Friday, July 19, 2013

Gun Control through Mind Control

Written on Thursday, July 18, 2013 by Adam Alexander

The issue of gun control hasn’t gotten a lot of attention in the past few weeks, not with the Zimmerman case hogging the spotlight.  I predict that said case will inevitably raise that question again, but in the meantime I’d like to take a look at another walk of American life where guns are not the most popular objects: schools.
Now I’m not suggesting anything as absurd as public school curriculum including courses on marksmanship aimed at five-year-olds, but I have noticed an interesting pattern when it comes to schools and guns.  Have you noticed that every once in a while the news talks about a kid bringing a toy gun to school or pointing a chicken finger in similar fashion to a firearm?  Have you then noticed that the respective school’s administration reacts like the kid hid an IED in his jeans and admitted having ties to Al Qaida?
Let’s look at a couple of examples of how public schools are cracking down on guns.  First there was Hunter Spanjer.  This story has been circulating on a lot of Conservative blogs lately even though it happened about a year ago.  For those of you who don’t know, a deaf three-year-old student in Grand Islands, Nebraska was asked to change the sign for his name because the hand gesture looked too much like a gun.  Although the school did eventually back off, the fact that it would put Hunter and his parents through such idiocy is appalling, no?

How about seven-year-old Christopher Marshall in Suffolk, Virginia back in May?  He was suspended  for pointing a pencil and imitating machine gun noises with his mouth.  According to Spokeswoman Bethanne Bradshaw, the infamous “zero tolerance” policy dictates that “a pencil is a weapon when it is pointed at someone in a threatening way and gun noises are made.”
One more, and then my point, I promise: in Palmer, Massachusetts a six-year-old (last name Crane, first name withheld) was threatened with suspension for bringing a Lego gun, a toy literally smaller than a quarter, onto his school bus.  Again, the school backed off (presumably because they had no way to justify such stupidity), but again they put the family through all sorts of undue stress.
I have more, like the kid who was interrogated by police until he wet himself over a plastic cowboy revolver, or the fact that a school in Hayward, California held a toy gun buy-back program to entice kids to hand in their toy guns 1984 style, but I’ll skip ahead to my point.
Why all this insanity?  Why the rabid dog reactions to fingers and tiny hunks of plastic and pencils?  Most Conservative blogs ring with cries of “insanity” and “stupidity,” but I don’t buy that.  Maybe that’s true for the average teacher or librarian that would enforce such nonsense, but what about this absurdly overbearing “zero tolerance” garbage?  That came from the brass, the higher ups, and I suspect their motives (considering they are more or less overpaid politicians) are much better thought out.

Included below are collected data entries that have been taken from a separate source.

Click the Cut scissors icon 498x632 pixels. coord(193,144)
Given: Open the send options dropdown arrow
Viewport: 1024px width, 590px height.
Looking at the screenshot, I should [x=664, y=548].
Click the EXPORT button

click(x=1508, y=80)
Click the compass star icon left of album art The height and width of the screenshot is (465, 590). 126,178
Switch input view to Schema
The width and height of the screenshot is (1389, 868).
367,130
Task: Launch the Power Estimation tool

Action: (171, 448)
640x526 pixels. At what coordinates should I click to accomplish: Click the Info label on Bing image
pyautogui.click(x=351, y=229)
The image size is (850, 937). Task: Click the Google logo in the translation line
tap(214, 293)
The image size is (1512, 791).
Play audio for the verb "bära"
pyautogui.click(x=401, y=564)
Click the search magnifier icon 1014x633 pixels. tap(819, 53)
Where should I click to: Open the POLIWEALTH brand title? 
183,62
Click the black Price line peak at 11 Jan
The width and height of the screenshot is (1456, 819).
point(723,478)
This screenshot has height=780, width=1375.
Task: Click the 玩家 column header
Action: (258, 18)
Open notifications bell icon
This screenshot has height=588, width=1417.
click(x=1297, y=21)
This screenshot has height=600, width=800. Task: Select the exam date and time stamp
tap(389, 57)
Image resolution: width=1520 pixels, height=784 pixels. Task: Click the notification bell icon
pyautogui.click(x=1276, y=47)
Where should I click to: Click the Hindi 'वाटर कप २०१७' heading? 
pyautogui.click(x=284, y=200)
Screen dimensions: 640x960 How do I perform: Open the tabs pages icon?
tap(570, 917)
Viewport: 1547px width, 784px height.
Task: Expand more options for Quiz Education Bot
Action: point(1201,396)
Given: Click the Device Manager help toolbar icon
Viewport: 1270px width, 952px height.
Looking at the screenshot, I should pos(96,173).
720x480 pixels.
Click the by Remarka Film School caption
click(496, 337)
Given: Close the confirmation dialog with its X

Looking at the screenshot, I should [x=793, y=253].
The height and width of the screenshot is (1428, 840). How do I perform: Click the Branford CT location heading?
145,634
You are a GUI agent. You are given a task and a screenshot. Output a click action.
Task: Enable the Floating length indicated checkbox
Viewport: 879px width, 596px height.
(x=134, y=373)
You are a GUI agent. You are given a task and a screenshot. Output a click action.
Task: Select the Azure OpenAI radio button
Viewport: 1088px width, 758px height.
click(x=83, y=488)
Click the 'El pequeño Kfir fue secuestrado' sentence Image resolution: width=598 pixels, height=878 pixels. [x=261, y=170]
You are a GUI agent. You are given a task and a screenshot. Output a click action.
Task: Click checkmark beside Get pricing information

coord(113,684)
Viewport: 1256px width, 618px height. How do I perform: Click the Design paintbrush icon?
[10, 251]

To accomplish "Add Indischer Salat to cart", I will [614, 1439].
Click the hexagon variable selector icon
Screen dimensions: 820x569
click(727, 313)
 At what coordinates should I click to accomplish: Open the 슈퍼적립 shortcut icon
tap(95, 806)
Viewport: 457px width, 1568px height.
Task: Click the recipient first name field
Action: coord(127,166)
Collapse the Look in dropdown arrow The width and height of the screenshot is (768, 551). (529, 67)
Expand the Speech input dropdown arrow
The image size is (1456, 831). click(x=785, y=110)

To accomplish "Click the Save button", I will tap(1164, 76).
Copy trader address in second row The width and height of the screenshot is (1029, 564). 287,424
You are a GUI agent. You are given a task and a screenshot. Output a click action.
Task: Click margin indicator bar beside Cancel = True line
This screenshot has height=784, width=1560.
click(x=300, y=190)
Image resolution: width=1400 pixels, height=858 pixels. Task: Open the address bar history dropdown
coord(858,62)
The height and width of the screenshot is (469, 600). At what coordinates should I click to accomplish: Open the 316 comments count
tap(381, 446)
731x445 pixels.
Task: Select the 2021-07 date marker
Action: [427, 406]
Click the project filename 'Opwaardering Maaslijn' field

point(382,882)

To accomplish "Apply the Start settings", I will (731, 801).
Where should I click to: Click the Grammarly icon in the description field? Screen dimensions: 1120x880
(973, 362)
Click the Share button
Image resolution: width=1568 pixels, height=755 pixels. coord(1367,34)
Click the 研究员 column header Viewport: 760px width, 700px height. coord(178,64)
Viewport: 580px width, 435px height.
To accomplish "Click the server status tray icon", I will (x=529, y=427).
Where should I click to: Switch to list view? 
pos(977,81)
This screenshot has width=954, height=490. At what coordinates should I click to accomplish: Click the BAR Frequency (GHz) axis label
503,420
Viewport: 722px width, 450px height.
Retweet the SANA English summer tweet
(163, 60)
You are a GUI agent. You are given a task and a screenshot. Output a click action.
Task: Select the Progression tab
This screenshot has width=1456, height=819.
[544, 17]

You see, “zero tolerance” isn’t stupid; it’s brilliant.  It’s nefarious and sick, to be sure, but brilliant nonetheless.
Here’s what’s happening: your kids are having the idea forced into their heads that whenever someone so much as holds a pencil like a gun, so much as points his fingers in a manner resembling a gun or even just mentions a gun in some cases, bad things happen.  The police come, you get suspended, in the worst cases there’s a big media fiasco, but the point that’s being driven home is this: anything to do with guns = bad things happen.

Do you see what’s happening?  They’re creating a subconscious fear of guns in your children in a manner that would put Pavlov to shame.  They’re creating a phobia of guns as objects, and by doing so they are breeding an entire generation of zealous anti-gun voters.  What better to serve the socialistic tyranny that the political Left dreams of than a generation of voters that literally fears firearms?
I know some of you might be thinking that such an engineered fear can be easily fixed with facts and data, and while that might be true in some cases, the thing to remember is that a phobia is, by definition, an emotion-based irrational fear, meaning that facts and rationale don’t play a role.

At the end of the day, I can’t stress enough to American parents just how important it is to talk to your kids about what they’re hearing and seeing in school.  Just last year my father told me that I once came home from elementary school and told him that my teacher had taught me that the story of the light bulb was a lie, and that it was actually invented by one of Thomas Edison’s slaves.
So please, talk to your kids, because given the chance the socialists will turn them into their drones and they won’t lose a wink of sleep over it.